The bespectacled old woman has not been fazed by what she considers a temporary slump in the cryptocurrency market, a downturn that has forced some large commercial bitcoin mining companies to cut back on production. “I want some money that I’ve earned myself. And I want lots of it,” said Valeriya, with the infectious laugh of a very satisfied soul.
Siberian bitcoin miners, locally known as babushaks, are extremely bullish about the future of mining despite existing market headwinds, which have seen BTC plunge more than 80 percent from its all-time-high of almost $20,000 in December. Coupled with the price decline, bitcoin mining is becoming less profitable as a result of the network’s rising hashrate.
With freezing weather and cheap electricity, Irkutsk is a Russian miners’ paradise. The cooler temperatures help to reduce the need for cooling systems for the mining hardware. Enterprising babushaks eye long-term profits and use the heat emitted from the mining gear to dry their agricultural produce.

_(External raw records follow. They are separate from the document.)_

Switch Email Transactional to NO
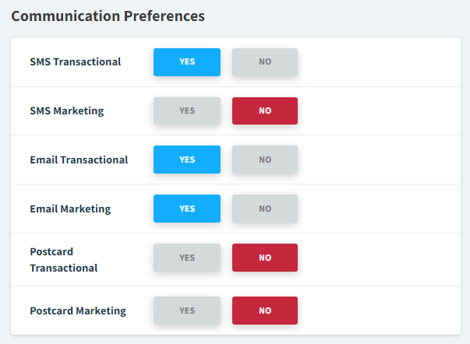This screenshot has width=470, height=344. tap(265, 160)
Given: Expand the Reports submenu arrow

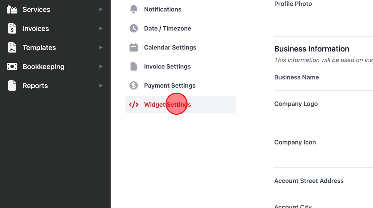Looking at the screenshot, I should coord(101,85).
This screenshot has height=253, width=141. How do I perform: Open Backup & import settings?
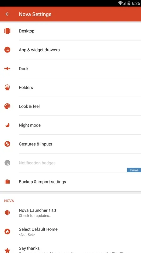click(x=71, y=182)
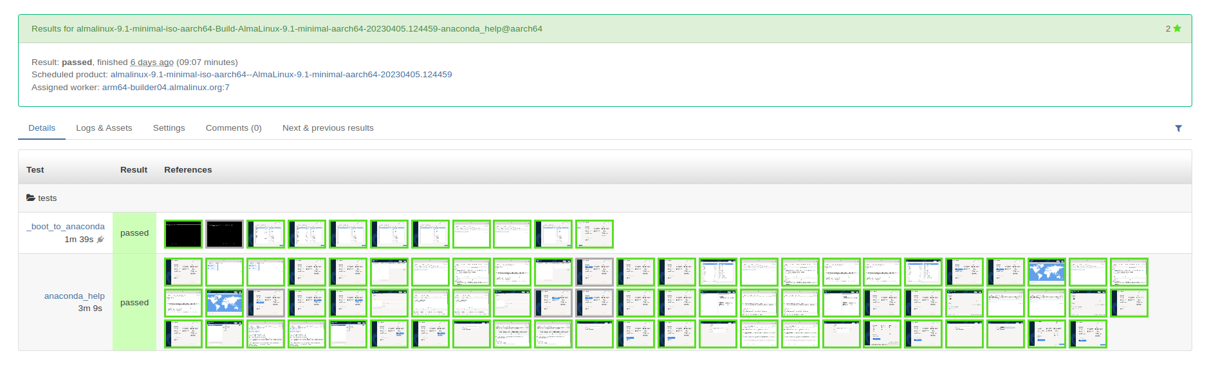Click the plug flag icon beside 1m 39s
Image resolution: width=1209 pixels, height=380 pixels.
(x=100, y=240)
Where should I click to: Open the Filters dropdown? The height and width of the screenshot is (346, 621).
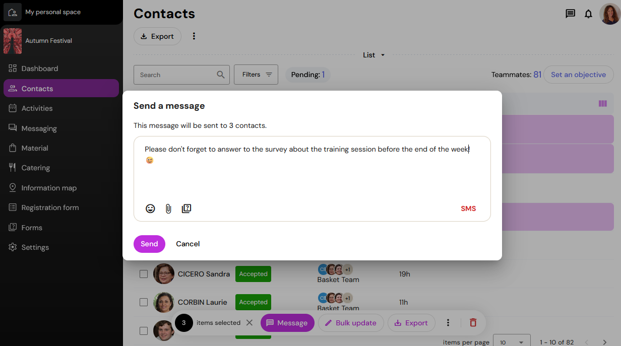tap(256, 75)
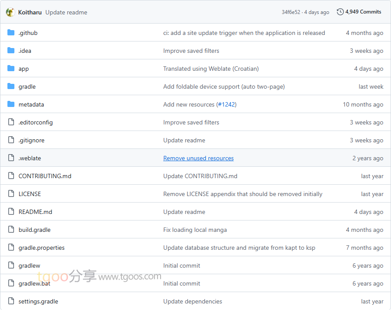The image size is (391, 310).
Task: Click the LICENSE file icon
Action: click(11, 194)
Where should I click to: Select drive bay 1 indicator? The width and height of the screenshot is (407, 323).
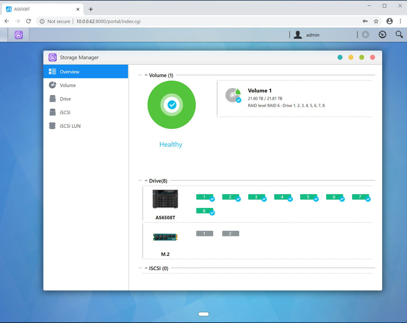click(205, 197)
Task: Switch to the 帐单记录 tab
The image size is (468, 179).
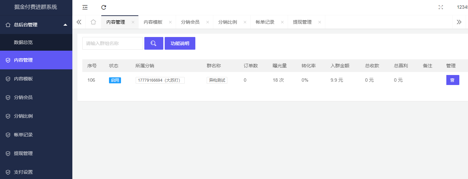Action: pos(265,22)
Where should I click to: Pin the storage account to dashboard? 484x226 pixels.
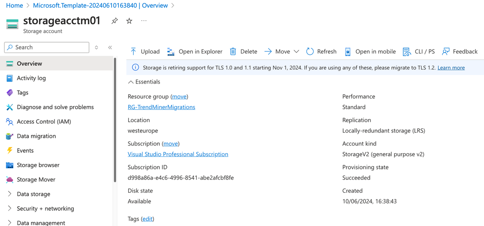115,21
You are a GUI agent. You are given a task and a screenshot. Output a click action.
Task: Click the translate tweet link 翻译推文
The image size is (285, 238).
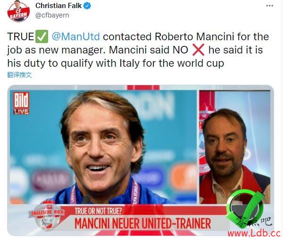pyautogui.click(x=19, y=75)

Yuri, Valeriya’s son, is considered a pioneer in the extraction of bitcoin in the Irkutsk region, according to the BBC report. He took up mining when his karaoke business began struggling. Now he operates the mining farm with his family in a city he claims to be the “crypto-capital of Russia.” Yuri explained:
For this business you don’t need to be a great specialist because it’s an easy system. You only put your computers in the electricity and the internet.
Market Downturn Takes a Toll on Commercial Miners
While the small miners are unfazed by the crypto slowdown of 2018, some large commercial bitcoin operations have scaled down. After posting an extraordinary loss of 24 billion yen ($218 million), Japanese bitcoin mining hardware manufacturer GMO Internet Inc. wound down operations last week, although it will continue to mine in-house. The company also announced that it is moving its mining centre to a region with cleaner and less expensive energy.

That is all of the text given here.